Серёжа присел на корточки над Румянцевым, и даже в таком положении он был удивительно долговязым – для того, чтобы пощупать лоб подполковника, ему понадобилось сложиться втрое. Штин будто в первый раз увидел это, оттопырил губы и стал понимающе кивать. Сорокин сочувственно смотрел на Серебрянникова.
– Высокая, но не выше того, что была, – сказал Серёжа и мелко перекрестился под подбородком.
– Вы верующий? – спросил Штин.
Серебрянников распрямился и, как фонарщик на полицейского, уставился сверху вниз на Штина.
– Господин штабс-капитан…
– Успокойтесь, Серёжа, успокойтесь! Вы, наверное, думаете, чего это я к вам привязался? – как полицейский, увидевший, что на фонаре – фонарщик, снизу вверх ответил Штин, вытащил из кармана кисет, стал крутить самокрутку, и ситуация разрядилась. – Нам ещё предстоит повоевать, – стал объяснять он. – От нашей роты осталось… – он осмотрелся: семнадцать человек стояли и сидели на полу теплушки, – даже считать не хочу! Вы, – обратился он к Серёже, – прибились к нам уже перед самой границей, вот я и подумал: а кто будет вытаскивать нам осколки и пули и перевязывать раны?
Серёжа ничего не ответил, сел на пол и сразу лёг, повернулся на бок лицом к Румянцеву и оказался почти вдвое длиннее, чем подполковник.
– Не уверен, господа, что я вам пригожусь.
Штин посмотрел на Сорокина.
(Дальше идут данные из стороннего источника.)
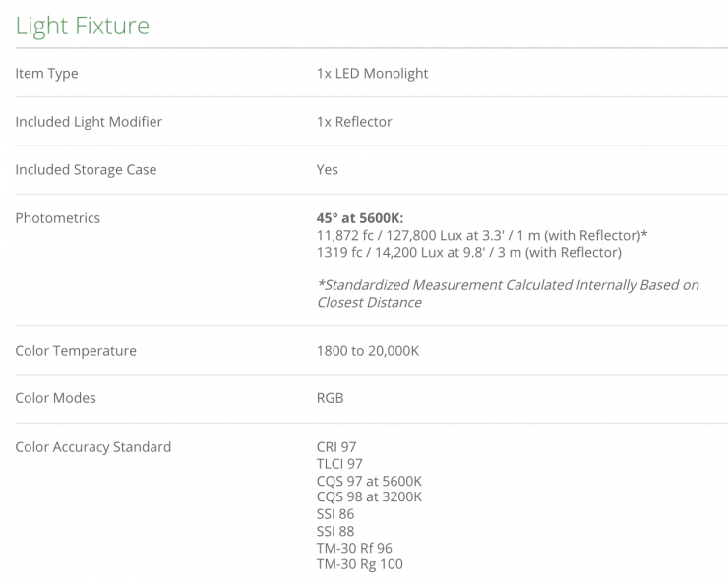Click the italic Standardized Measurement footnote

point(508,293)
Михаил Капитонович снова развёл руками и поёжился, потому что дуло из всех щелей, в вагоне стало холодно.
Ночью состав остановился рядом с каким-то большим городом. Китайцы сняли больных и раненых. Сорокин помог сдать Румянцева, Серёжа выпрыгнул из вагона и ухватился за ручки санитарных носилок. Сорокин принял от китайцев два мешка с углем и увидел солдата, которому он днём дал по морде. Китаец крепко держал свою винтовку и смотрел на Сорокина.
«Этот зарежет, как свинью, и как звать не спросит!» – подумал Михаил Капитонович и, не дожидаясь, когда вернётся Серёжа, улёгся.
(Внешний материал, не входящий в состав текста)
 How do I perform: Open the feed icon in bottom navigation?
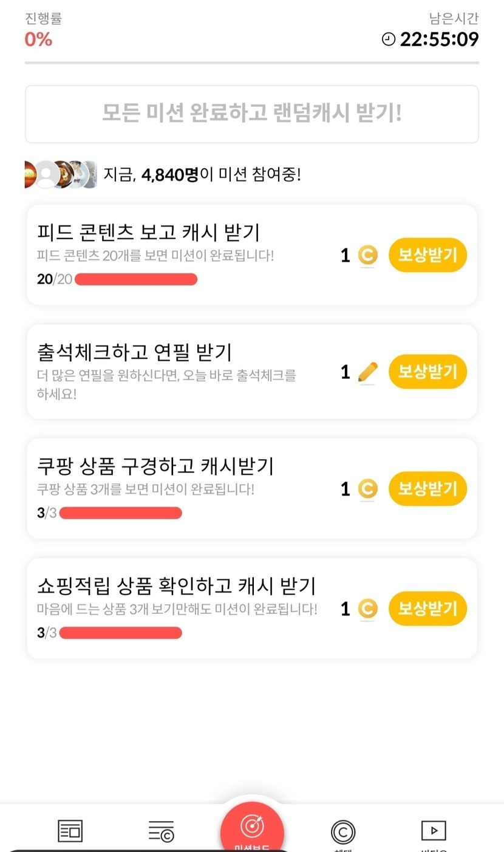[x=70, y=830]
Утром, когда состав летел на всех парах, обнаружилось, что Серёжи в вагоне нет. Каким-то образом также выяснилось, что ночная остановка была около большого города с вполне симпатичным для русского уха названием Цицика́р и что до Харбина осталось не больше ста километров.
– Думаю, что Харбин проедет мимо нас, – сказал Штин.
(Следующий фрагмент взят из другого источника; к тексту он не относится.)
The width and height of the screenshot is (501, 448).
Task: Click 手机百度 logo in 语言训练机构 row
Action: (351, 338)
– Почему? – Рядом с Сорокиным сидел прапорщик Вяземский.
– Потому, Гоша, что незачем им, чтобы двадцать тысяч безработных – только и умеющих, что воевать, здоровых мужчин – собрались в одном месте.
Штин оказался прав, и составы с каппелевцами простояли на запасных путях в нескольких километрах от Харбина неделю. Китайцы охраняли эшелоны, в город отпускали десятками, но когда из первой, второй и третьей десятки возвратилась едва ли половина, да еще и в стельку пьяная, перестали это делать, а в начале января 1921 года все эшелоны с белыми, находившиеся в Маньчжурии, под давлением китайских властей пересекли границу Приморья и выгрузились снова в России, на станции Гродеково.
2 февраля из штаба генерала Глебова пришёл приказ о пополнении и переформировании, и Штин был назначен вместо убывшего Румянцева командиром роты. От самого Румянцева ещё в дороге была получена записка, подписанная им, его супругой и дочерьми. В ней Алексей Валентинович обращался к Штину и Серёже Серебрянникову со словами благодарности; в конце было приглашение, в том числе и «крестному Сорокину М. К.»: «Если будет возможность, прошу посетить нас в Харбине по адресу улица Садовая, 12, угол Пекинской», и приписка о том, что он сейчас лежит в госпитале, в той же палате, в которой лежал в феврале 1905 года.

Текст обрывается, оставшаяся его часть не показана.